How to start and finish your presentation with a bang
Public speaking is a challenge that can make many people nervous. In fact, it can be downright terrifying.
Over the last twenty years, presentation coach David Beckett coached hundreds of people and got a huge kick out of seeing them improve their presentations skills.
In this article, David shares 2 of many essentials of how to deliver a great presentation: the first 60 seconds and the end of your presentation. This article is for everyone who would like to improve his/her presentation skills. Bring it on!
The first 60 seconds
It is advisable not to try to memorise your script: it’s almost impossible and can cause you to lose your way. However, do have a few sure sentences for your most important points, as leaning posts and structure for the rest of the presentation.
The only part of your presentation that you should learn word for word is the first 60 seconds.
Consider what happens when you get up on stage. Your heart-rate increases. You probably begin sweating because your body temperature rises. Your hands might even shake a little. You’re super conscious of every move you make and concerned that everyone can see your uncertainty.
This all takes place because your body reacts under stress and goes into ‘fight or flee’ mode. Instinct takes over and pumps your body full of adrenaline: your mind is less engaged and the animal need to prepare for an attack wins.
Even the most experienced presenter in the world will suffer from some level of stress at the beginning of a presentation, because it’s a moment of being on show for all to see. It’s hard to think straight when the body is reacting that way. You’re under the spotlight – nowhere to hide.
There is nothing like hearing yourself deliver a few good lines to give you confidence. Learning the first 60 seconds will help bring your body back on your side.
Finish with a bang
Have you ever been to a concert where there was no encore? The band gets up, plays and walks off, giving the audience no chance to show their appreciation. It leaves you with a sense of unfulfillment, as if something’s not quite complete.

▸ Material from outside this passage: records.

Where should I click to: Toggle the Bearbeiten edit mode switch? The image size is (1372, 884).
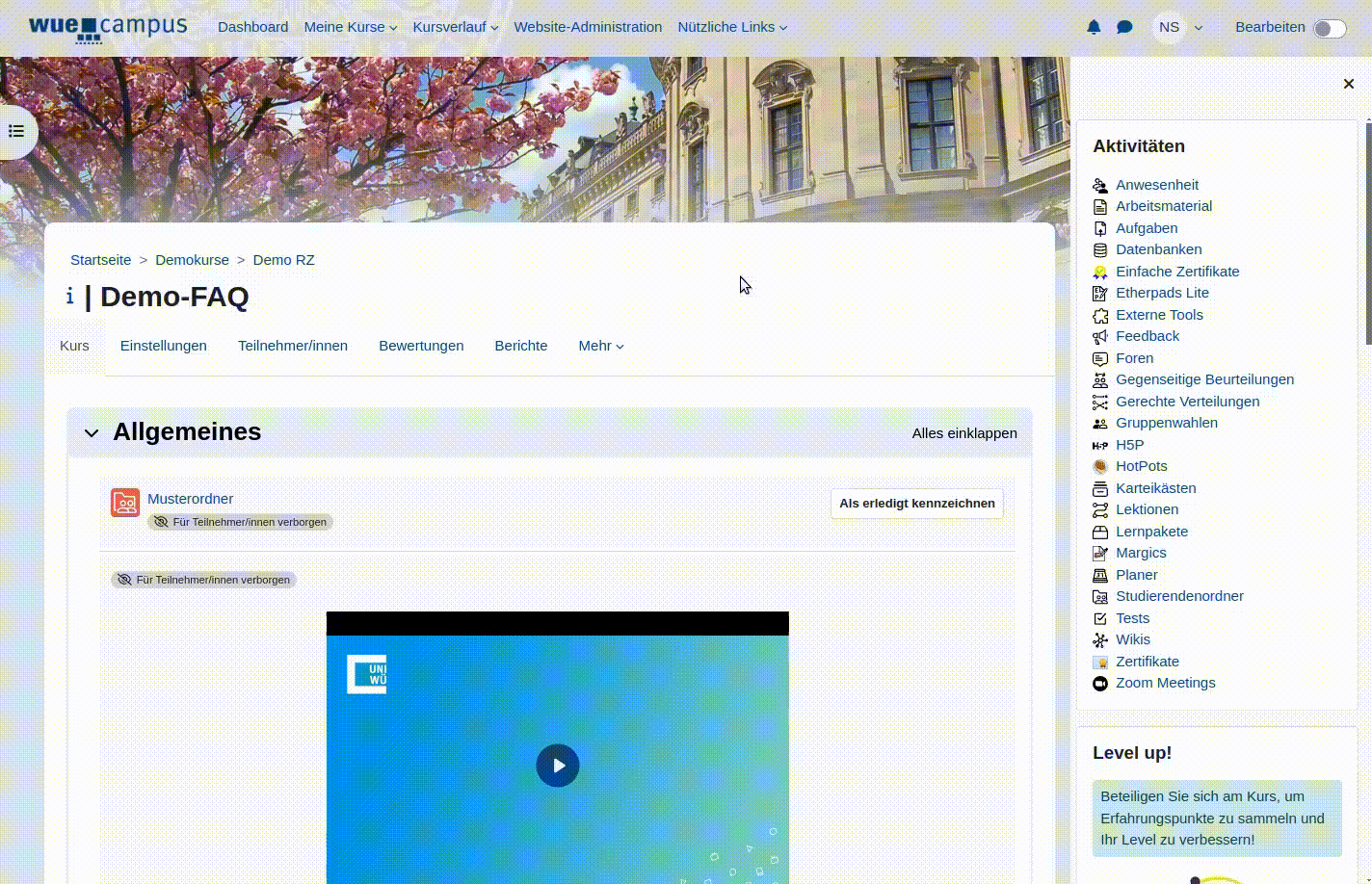(x=1330, y=28)
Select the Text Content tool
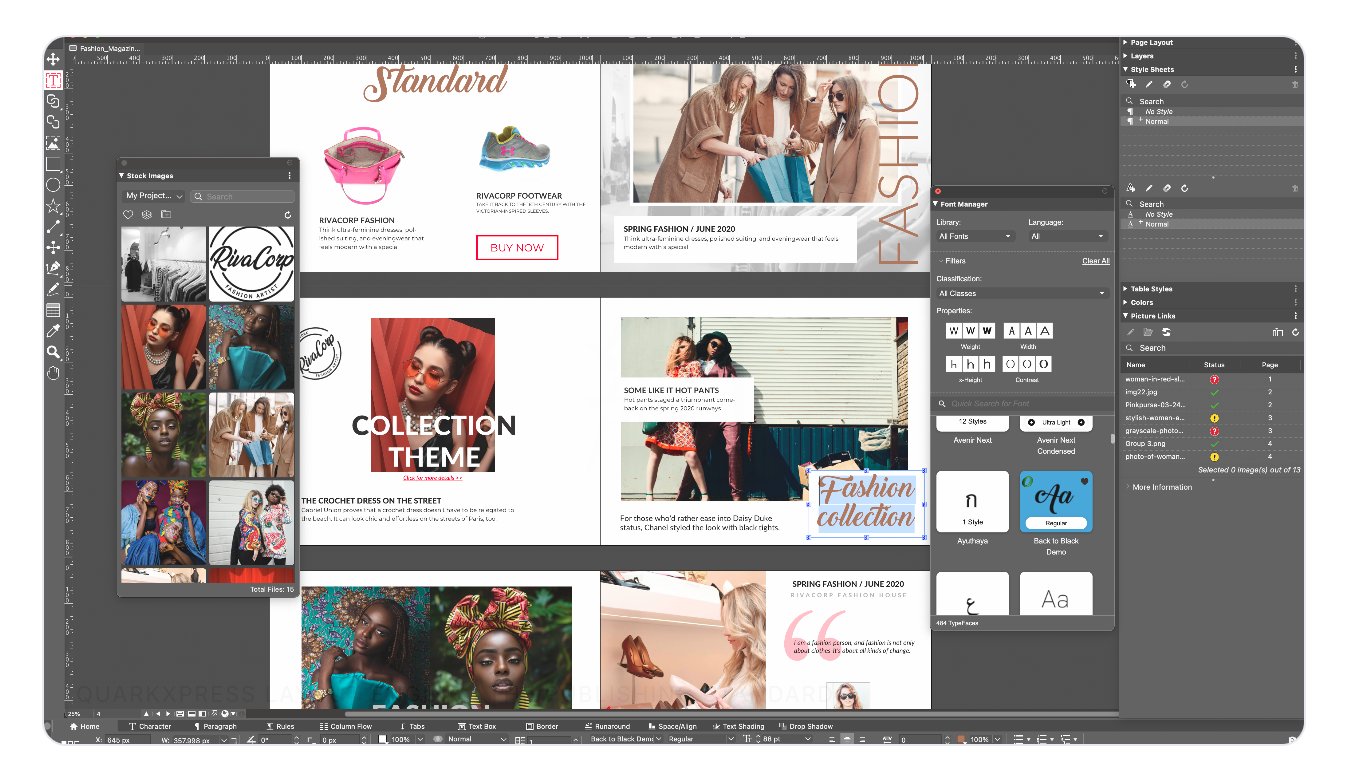The height and width of the screenshot is (784, 1362). (x=53, y=79)
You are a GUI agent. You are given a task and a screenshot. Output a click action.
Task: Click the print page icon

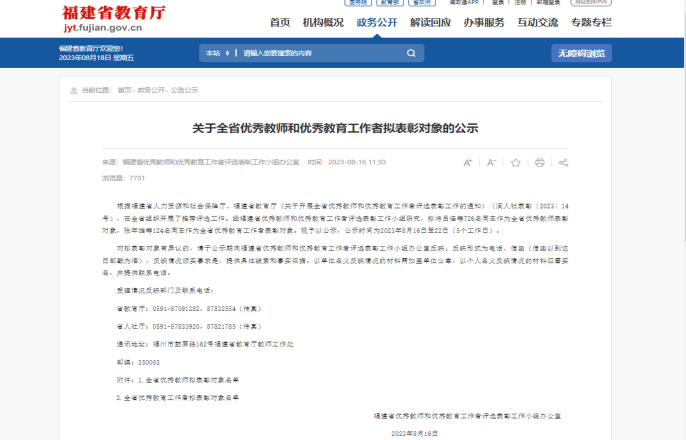pos(539,162)
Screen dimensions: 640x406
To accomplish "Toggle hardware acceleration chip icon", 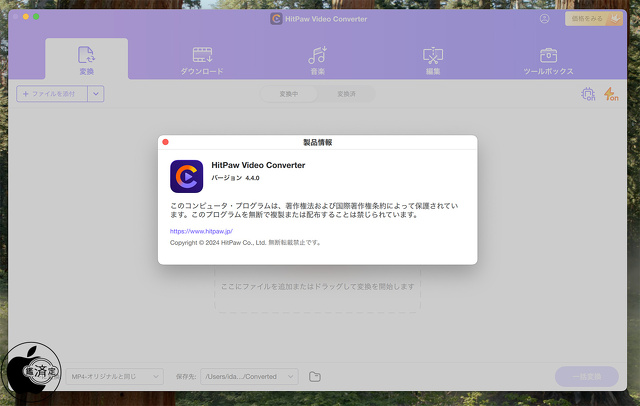I will tap(588, 94).
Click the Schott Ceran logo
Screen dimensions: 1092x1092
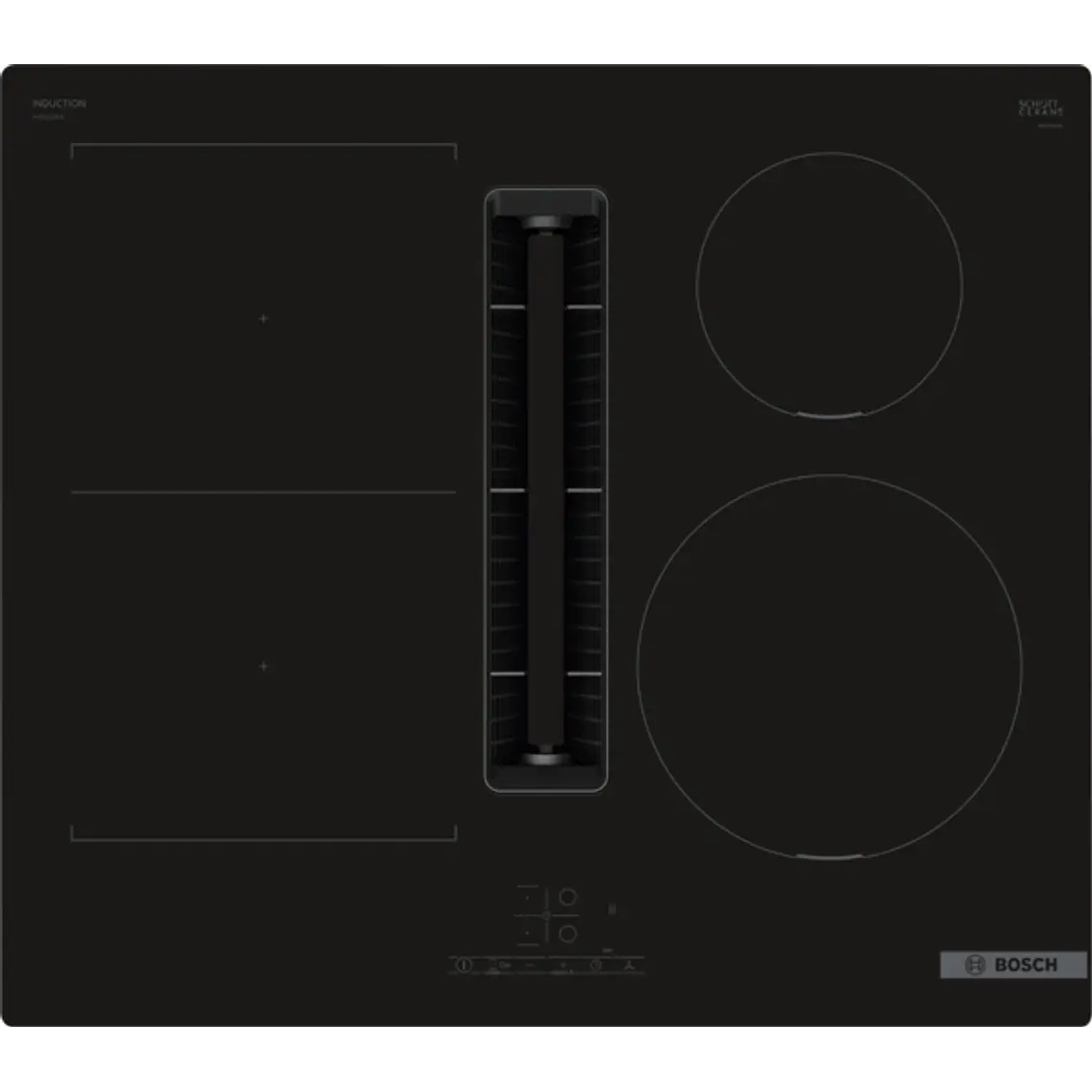pos(1040,107)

I once talked with musician Tom Robinson, and he explained why.
“You’ve been up on stage and given the audience your best. Part of the process is that we as the audience like to say thank you in return. If the performer doesn’t give us that chance, we feel like our part hasn’t been played.”
Tom also told me that the most important part of any song he played live was the end. “You can have an average song, but if you close it off with a clear riff and a bang, the audience will love it. They also need to know when to applaud, so give them a definite and clear ending moment.”
Tom’s tips can easily be translated into your presentation approach.
- Firstly, make your summary interesting. Instead of having seven bullets that you read one by one, make it visual; choose an image or one single word to represent each main point. This is worth rehearsing many times, as the last 60 seconds can be as important as the first.
- Secondly, ensure you finish on a big issue; for example; “And finally, we’ll launch Product X in September, and the goal is to reach 10,000 sales by end of the year!”
- “To close off, we have three big projects to complete this year; first, complete transformation X; second, re-organise division Y; and third, reach sales of 5,000 with new product Z.”
- Thirdly, be clear about the ending. After you say your last sentence, finish with a simple and firm, “Thank you!” Then stand and take the applause; in most situations, the audience will show their appreciation for you.
Of course, there is a risk that no one claps. That is a small possibility if you use these tools, but if it does occur, walk off after a couple of seconds and don’t worry about it. You’ve done your job, and if the audience didn’t get it…? Well, that happens sometimes. But only rarely, as long as you’ve done your preparation, created clear slides, and finished on a high.
Three to remember
- Make the summary visual instead of a series of bullet points.
- Be clear about when the presentation has ended.
- You complete the process in a more memorable fashion by giving the audience a chance to thank you for your work.